Do you know me?
I feed the soul,
warm the heart,
shine the light in
Of me they doubt &
the world is blind, ‘less
you bring me out. I am
the act of kindness.
I’ve always considered myself a kind person. I know an act of kindness when I see it. I penned this poem with the thought of Sandy Hook Elementary in Newtown, CT and the 26 Acts of Kindness movement it forged. The title, “Do you know me,” is asked of the meaning of kindness, but it can also be asked of the victims. In writing this morning, I realized it had an even deeper connection.
Let me tell you about Glenn. For twenty years he lived across from me, in a two-street neighborhood of townhouses. The homes are connected, in sets of four to six, so we are physically close. It’s hard not to see what your neighbor is doing, at least on the outside.

Exercise description
In the post about kindness, how long did Glenn live across from the writer? The material from here on is separate from the post about kindness.

Given information
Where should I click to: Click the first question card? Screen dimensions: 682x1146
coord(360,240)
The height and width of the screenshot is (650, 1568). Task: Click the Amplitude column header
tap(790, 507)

Full response
Twenty years.